***** Data shown *****

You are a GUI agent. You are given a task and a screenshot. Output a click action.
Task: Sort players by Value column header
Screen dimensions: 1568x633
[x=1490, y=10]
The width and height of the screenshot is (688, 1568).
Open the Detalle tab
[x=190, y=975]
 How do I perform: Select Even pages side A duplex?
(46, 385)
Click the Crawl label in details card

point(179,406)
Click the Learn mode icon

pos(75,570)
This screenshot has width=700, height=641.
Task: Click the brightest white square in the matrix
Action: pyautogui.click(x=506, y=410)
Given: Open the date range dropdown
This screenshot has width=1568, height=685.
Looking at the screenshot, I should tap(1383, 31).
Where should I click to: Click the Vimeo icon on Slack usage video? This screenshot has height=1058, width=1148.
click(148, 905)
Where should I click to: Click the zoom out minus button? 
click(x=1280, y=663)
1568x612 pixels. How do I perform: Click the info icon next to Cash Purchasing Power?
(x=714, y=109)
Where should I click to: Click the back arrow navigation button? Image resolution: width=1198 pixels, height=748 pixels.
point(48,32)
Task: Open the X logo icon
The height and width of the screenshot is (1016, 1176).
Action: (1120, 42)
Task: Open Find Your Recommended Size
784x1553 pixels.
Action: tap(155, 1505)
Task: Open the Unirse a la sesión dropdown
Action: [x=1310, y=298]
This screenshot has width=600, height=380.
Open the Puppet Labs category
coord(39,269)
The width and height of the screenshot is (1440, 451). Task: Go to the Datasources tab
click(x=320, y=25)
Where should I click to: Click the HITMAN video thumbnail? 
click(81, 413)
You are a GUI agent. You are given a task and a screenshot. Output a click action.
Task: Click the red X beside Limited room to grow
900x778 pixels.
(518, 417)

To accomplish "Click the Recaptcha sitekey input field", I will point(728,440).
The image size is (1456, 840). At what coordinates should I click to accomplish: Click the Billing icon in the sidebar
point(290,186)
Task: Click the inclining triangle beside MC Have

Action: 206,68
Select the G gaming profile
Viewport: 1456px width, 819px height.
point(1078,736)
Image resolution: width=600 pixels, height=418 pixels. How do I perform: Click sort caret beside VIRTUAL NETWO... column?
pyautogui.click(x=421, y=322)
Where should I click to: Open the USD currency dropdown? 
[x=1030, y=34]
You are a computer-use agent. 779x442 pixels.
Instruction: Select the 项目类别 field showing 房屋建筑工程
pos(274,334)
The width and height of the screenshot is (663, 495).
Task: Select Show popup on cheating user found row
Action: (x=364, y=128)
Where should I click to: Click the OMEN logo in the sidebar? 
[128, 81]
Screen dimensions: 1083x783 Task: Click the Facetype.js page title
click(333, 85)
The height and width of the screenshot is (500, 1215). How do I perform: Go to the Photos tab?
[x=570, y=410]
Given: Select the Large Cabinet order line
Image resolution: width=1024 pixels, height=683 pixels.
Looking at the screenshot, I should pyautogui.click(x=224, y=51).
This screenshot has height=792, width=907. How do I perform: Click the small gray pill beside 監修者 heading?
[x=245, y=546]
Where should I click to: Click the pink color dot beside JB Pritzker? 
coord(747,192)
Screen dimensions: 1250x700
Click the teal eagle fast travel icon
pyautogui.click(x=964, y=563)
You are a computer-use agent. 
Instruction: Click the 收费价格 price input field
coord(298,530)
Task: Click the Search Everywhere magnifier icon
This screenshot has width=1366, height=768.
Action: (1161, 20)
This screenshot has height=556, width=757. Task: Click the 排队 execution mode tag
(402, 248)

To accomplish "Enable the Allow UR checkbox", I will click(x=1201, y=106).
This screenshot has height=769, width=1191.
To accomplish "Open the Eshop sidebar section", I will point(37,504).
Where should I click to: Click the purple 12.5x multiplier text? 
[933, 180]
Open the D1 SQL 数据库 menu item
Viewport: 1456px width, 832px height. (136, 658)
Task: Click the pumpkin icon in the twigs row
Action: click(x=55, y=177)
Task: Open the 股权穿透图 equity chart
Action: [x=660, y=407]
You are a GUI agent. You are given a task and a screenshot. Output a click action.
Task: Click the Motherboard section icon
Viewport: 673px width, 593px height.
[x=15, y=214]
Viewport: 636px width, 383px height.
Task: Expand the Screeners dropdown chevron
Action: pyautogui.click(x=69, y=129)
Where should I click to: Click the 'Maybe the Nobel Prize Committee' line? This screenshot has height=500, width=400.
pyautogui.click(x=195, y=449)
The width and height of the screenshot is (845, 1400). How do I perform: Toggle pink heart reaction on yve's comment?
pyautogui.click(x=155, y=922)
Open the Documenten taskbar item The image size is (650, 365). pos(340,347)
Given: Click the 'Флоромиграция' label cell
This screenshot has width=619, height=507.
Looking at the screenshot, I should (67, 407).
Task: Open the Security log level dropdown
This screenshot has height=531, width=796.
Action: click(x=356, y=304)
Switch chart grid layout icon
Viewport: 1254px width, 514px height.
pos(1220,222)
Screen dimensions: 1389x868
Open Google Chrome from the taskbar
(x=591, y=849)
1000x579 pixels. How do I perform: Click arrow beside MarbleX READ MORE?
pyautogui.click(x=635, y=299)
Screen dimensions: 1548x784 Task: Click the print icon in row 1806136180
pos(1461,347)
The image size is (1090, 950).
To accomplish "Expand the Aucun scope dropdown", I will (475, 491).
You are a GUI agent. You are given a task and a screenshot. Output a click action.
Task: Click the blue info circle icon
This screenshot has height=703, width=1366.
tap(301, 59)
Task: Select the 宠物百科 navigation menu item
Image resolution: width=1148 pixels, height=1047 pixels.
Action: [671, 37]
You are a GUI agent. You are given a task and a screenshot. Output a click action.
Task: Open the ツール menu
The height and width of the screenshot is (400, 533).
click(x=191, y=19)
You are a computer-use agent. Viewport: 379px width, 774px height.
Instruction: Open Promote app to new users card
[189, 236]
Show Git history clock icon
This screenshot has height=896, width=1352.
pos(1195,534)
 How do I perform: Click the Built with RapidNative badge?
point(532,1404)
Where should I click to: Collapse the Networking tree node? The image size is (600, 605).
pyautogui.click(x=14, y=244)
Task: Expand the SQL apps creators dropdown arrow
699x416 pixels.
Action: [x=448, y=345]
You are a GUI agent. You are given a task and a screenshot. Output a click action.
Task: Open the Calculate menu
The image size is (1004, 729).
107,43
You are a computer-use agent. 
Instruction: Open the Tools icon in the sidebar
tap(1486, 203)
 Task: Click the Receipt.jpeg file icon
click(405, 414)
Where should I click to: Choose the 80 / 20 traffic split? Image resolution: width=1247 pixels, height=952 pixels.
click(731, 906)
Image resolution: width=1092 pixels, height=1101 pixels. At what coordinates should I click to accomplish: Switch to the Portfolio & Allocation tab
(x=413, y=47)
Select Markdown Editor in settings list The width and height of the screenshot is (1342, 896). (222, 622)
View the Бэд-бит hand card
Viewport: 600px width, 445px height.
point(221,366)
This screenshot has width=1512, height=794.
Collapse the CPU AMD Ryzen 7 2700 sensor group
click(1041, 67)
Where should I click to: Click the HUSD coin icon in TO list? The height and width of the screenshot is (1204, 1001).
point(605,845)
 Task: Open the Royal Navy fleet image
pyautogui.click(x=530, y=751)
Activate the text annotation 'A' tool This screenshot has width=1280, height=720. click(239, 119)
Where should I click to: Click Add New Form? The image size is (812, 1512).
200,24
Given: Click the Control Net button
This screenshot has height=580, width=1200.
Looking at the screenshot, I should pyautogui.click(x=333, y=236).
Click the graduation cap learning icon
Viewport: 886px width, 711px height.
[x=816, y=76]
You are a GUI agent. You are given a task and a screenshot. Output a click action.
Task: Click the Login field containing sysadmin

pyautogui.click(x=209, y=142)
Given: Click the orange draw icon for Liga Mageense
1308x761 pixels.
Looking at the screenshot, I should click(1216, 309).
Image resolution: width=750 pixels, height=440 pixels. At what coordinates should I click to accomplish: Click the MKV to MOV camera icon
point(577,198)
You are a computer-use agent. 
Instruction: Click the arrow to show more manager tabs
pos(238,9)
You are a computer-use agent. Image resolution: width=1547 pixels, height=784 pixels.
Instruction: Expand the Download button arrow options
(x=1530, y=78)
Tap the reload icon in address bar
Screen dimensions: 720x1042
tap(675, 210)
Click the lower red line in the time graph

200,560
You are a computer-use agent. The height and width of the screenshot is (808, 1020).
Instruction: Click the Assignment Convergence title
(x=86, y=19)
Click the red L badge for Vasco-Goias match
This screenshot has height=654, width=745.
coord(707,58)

*****

Task goal:
Count the lines in the records that contain the string "column", treating uppercase and lowercase as different. Give only the number.

Full output:
2